I think you should be active on it. The important thing is to bring that process to a satisfactory conclusion. There will always be tax evasion; there's no question about that. There will always be fraud; there will always be bank robbers. The fact is that the progress that has been made, I would say over the last five years, from what I read and in my discussions with OECD officials, is really quite remarkable. I think it's been inspired by the fact that suddenly people realize we're talking not just about money at the margins but about billions and billions of taxpayers' dollars. Some of it, of course, also plays into corruption. We have another organization we created, the financial action task force, which has basically tried to identify money laundering, which could be from the drug trade, could be from gambling, trading in humans, counterfeit goods, all sorts of illegal activities.
All of this is getting, I think, better and better, but we still have a long way to go. I think the role for Canada is to continue to be very active at the OECD and in other fora, although I have a bias towards the work at the OECD, and especially the committee supported by Jeffrey Owens, and I'll tell you why. I mentioned all the committees we have, but the committee on fiscal affairs was manned by decision-makers at the bureaucratic level, people who could actually go back and make the difference. We had William McCloskey, who was head of the CRA—he actually chaired it. We had Joe Guttentag, who was one of the most senior in the Treasury of the United States; Gabs Makhlouf, from the Treasury in the U.K.
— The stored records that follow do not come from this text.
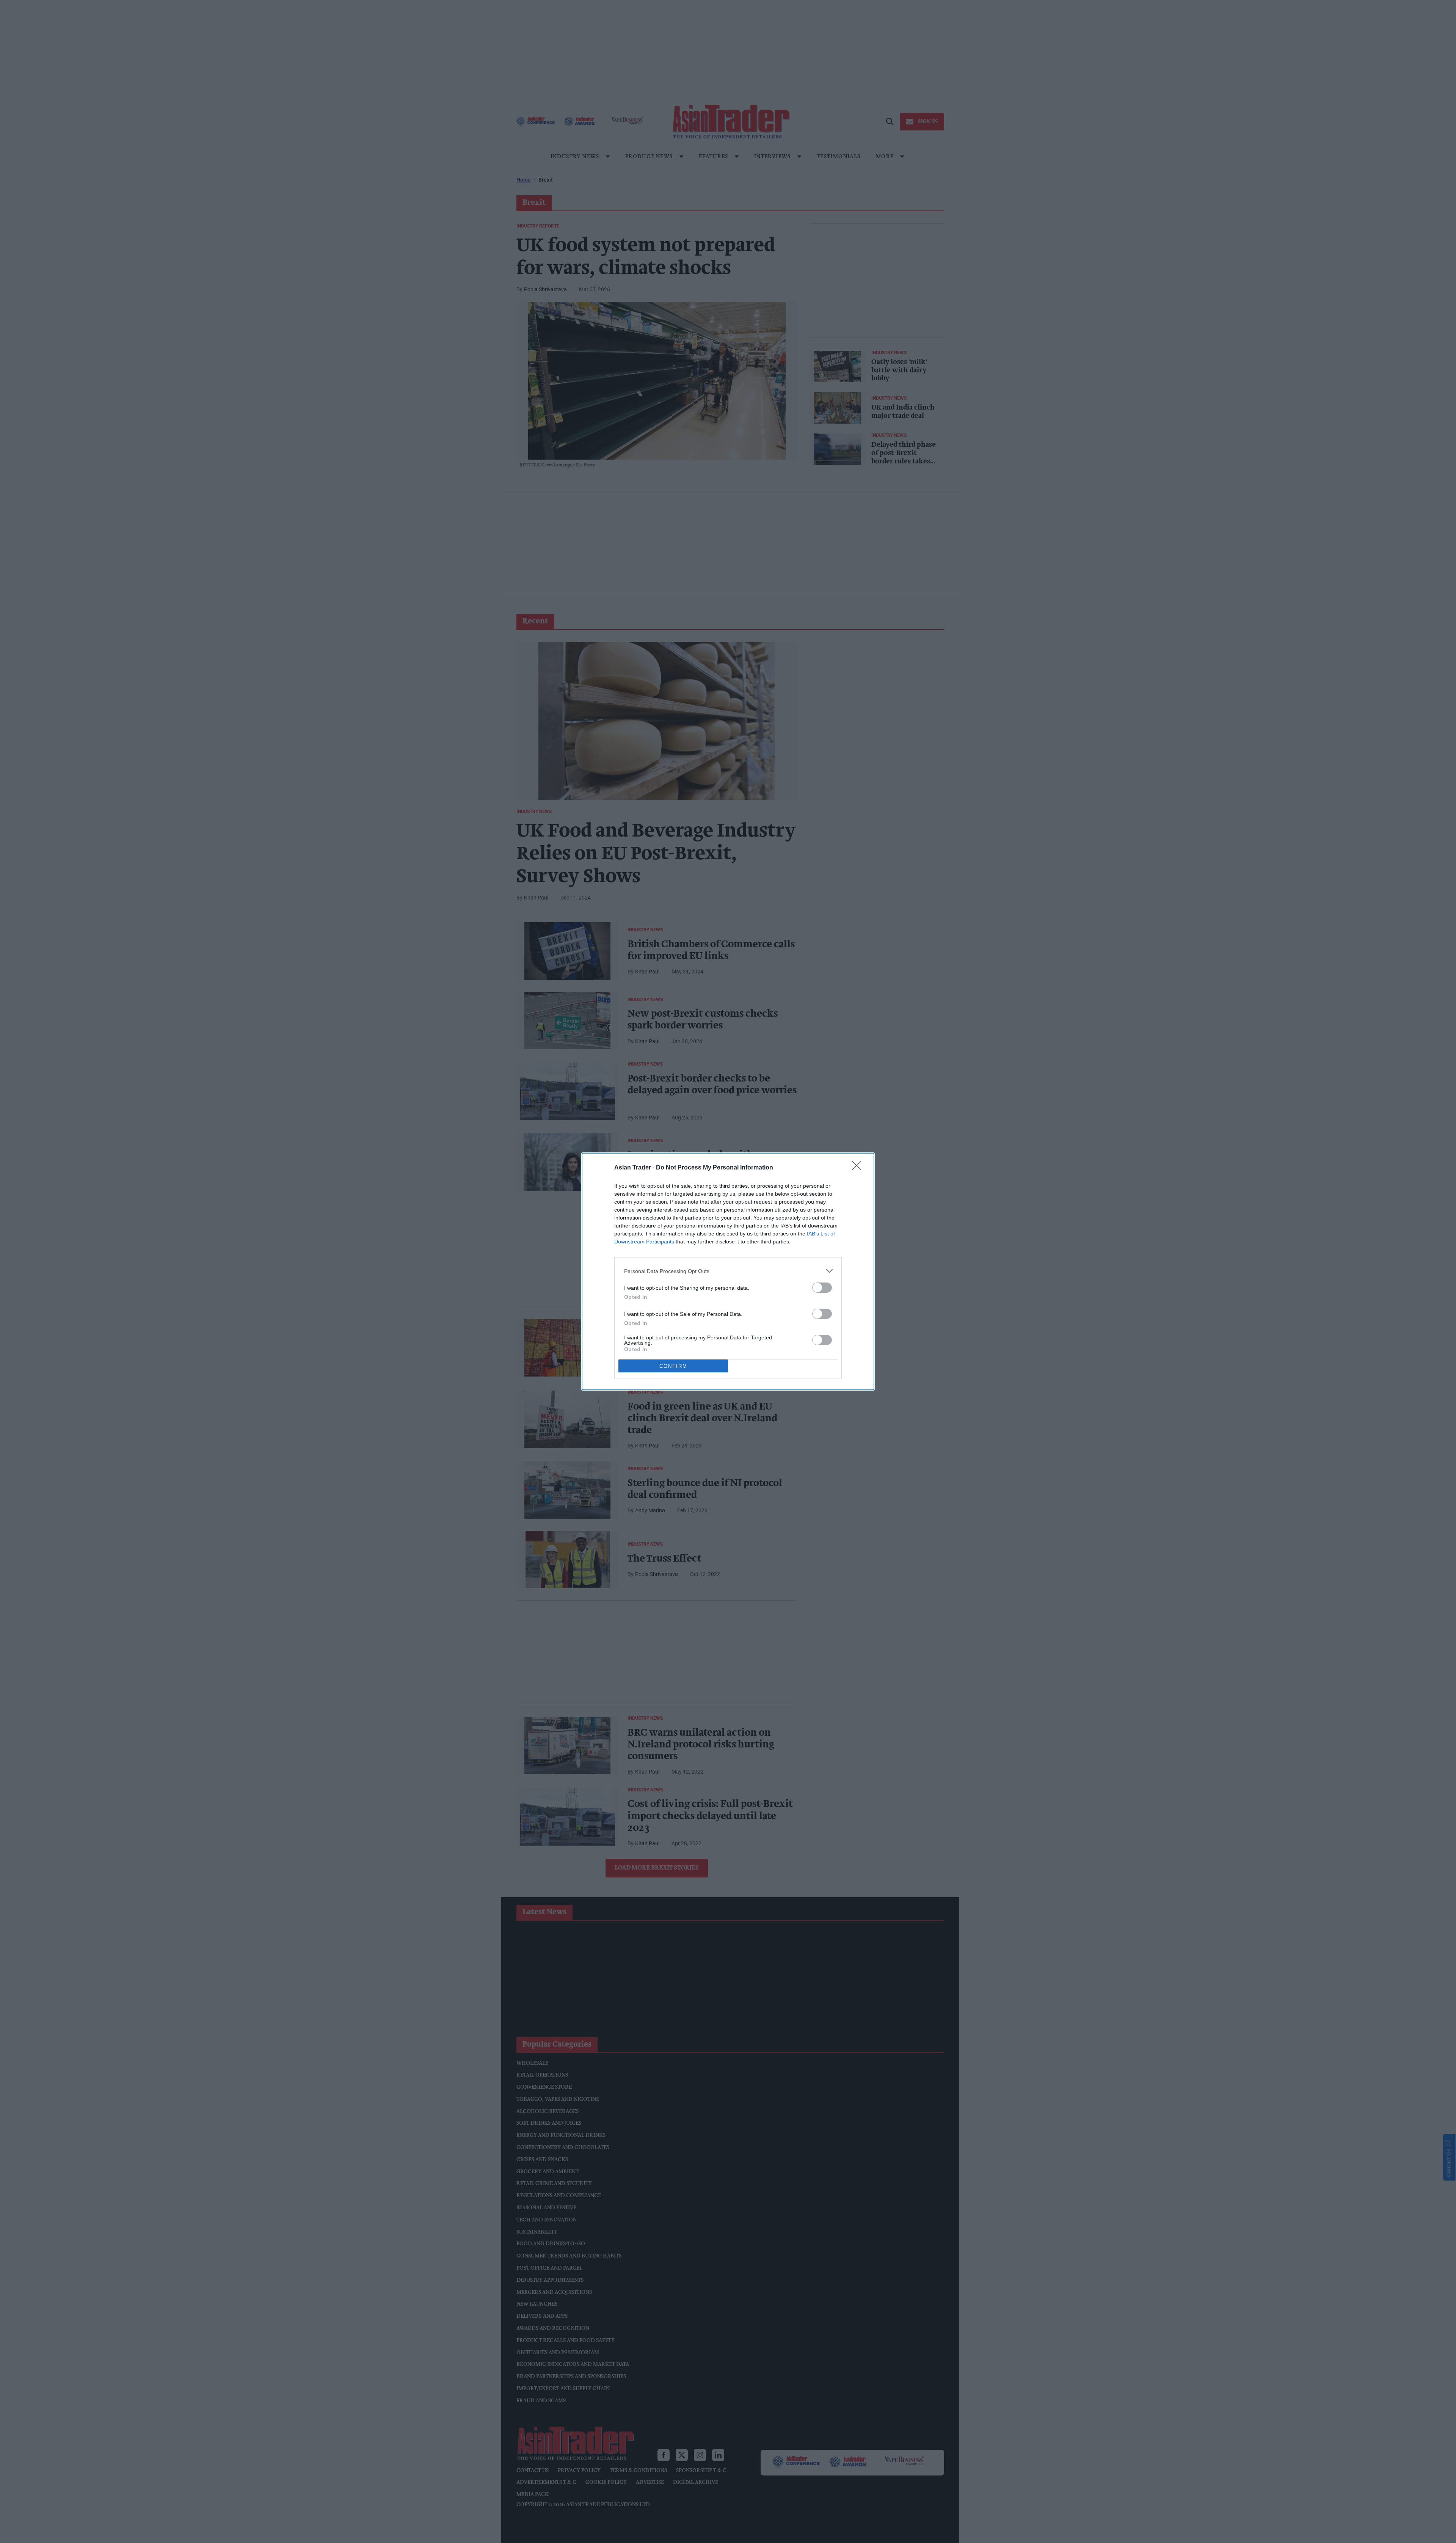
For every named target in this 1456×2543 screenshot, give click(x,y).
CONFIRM (673, 1366)
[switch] (822, 1287)
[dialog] (728, 1271)
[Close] (859, 1168)
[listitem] (728, 1271)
These people were basically operating back in capitals at the decision-making level, making recommendations directly to the ministers, and to the Secretary of the Treasury in the case of the United States. In fact, you would meet them all together. Rubin and Guttentag and others would be there. These were the meetings you would have. It was the same thing in the U.K.
That's why that committee is so important. That committee is important because it will get things done. It won't just be somebody going back and making a report that gradually filters up through the bureaucracy on a particular subject.
So I lay great emphasis on the role that committee is playing and the role it has played. I think the results have been very effective.